Meski demikian, Ali menekankan hunian vertikal hanya akan efektif apabila dibangun secara terintegrasi dengan penataan ruang, sistem transportasi publik, pengendalian banjir, serta standar keselamatan bangunan. Ia mengingatkan, pembangunan gedung tinggi tanpa sistem pendukung justru berpotensi menimbulkan persoalan baru.
Ali mencontohkan sejumlah kota dunia seperti Singapura, Hong Kong, dan Jepang yang dinilai berhasil menerapkan hunian vertikal karena dibangun dalam satu kesatuan kebijakan perkotaan.
“Hunian bertingkat tidak boleh berdiri sendiri. Ia harus satu paket dengan transportasi publik, pengendalian lingkungan dan banjir, serta regulasi yang kuat,” katanya.
Lebih lanjut, Ali menjelaskan hunian vertikal berpeluang mengurangi risiko banjir apabila mampu menekan permukiman di bantaran sungai dan kawasan rawan banjir, khususnya di wilayah Jakarta Utara. Dengan pola vertikal, pemerintah dapat mengembalikan fungsi lahan sebagai ruang terbuka hijau, kolam retensi, taman resapan, serta infrastruktur drainase.

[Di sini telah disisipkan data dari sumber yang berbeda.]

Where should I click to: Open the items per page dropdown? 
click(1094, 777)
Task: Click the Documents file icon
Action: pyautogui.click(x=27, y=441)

Namun, ia mengingatkan bahwa banjir Jakarta tidak hanya disebabkan persoalan tata ruang, melainkan juga dipicu penurunan muka tanah akibat eksploitasi air tanah yang berlebihan. Oleh karena itu, pembangunan hunian vertikal harus dibarengi dengan kebijakan pembatasan penggunaan air tanah.
“Kalau hanya membangun hunian bertingkat tanpa pengendalian air tanah, banjir tetap akan terjadi. Pendekatannya harus menyeluruh,” tegasnya.
Dari sisi kemacetan, Ali menilai hunian vertikal berpotensi mengurangi ketergantungan pada kendaraan pribadi jika dikembangkan dengan konsep Transit Oriented Development (TOD). Menurutnya, hunian harus berada dekat simpul transportasi publik serta dilengkapi fasilitas kerja dan layanan publik.
“Kalau warga tinggal dekat transportasi publik dan fasilitas harian, penggunaan mobil dan motor pasti berkurang,” ujarnya.
Terkait isu keselamatan, Ali menepis anggapan bahwa hunian bertingkat lebih rawan kebakaran. Ia menilai risiko justru lebih besar pada permukiman padat horizontal yang tidak memiliki standar keselamatan memadai.
“Yang berbahaya bukan gedung tingginya, tetapi jika dibangun asal-asalan dan tanpa pengawasan. Dengan standar yang benar, hunian vertikal justru lebih aman,” katanya.
Ali menegaskan hunian vertikal juga harus menjamin keterjangkauan harga, kualitas hidup, dan keadilan sosial. Menurutnya, pembangunan vertikal tidak boleh sekadar menumpuk bangunan, melainkan harus menjadi solusi kota yang manusiawi dan berkelanjutan.
“Hunian vertikal adalah masa depan Jakarta. Tapi harus dirancang sebagai solusi kota, bukan sekadar gedung tinggi,” pungkasnya.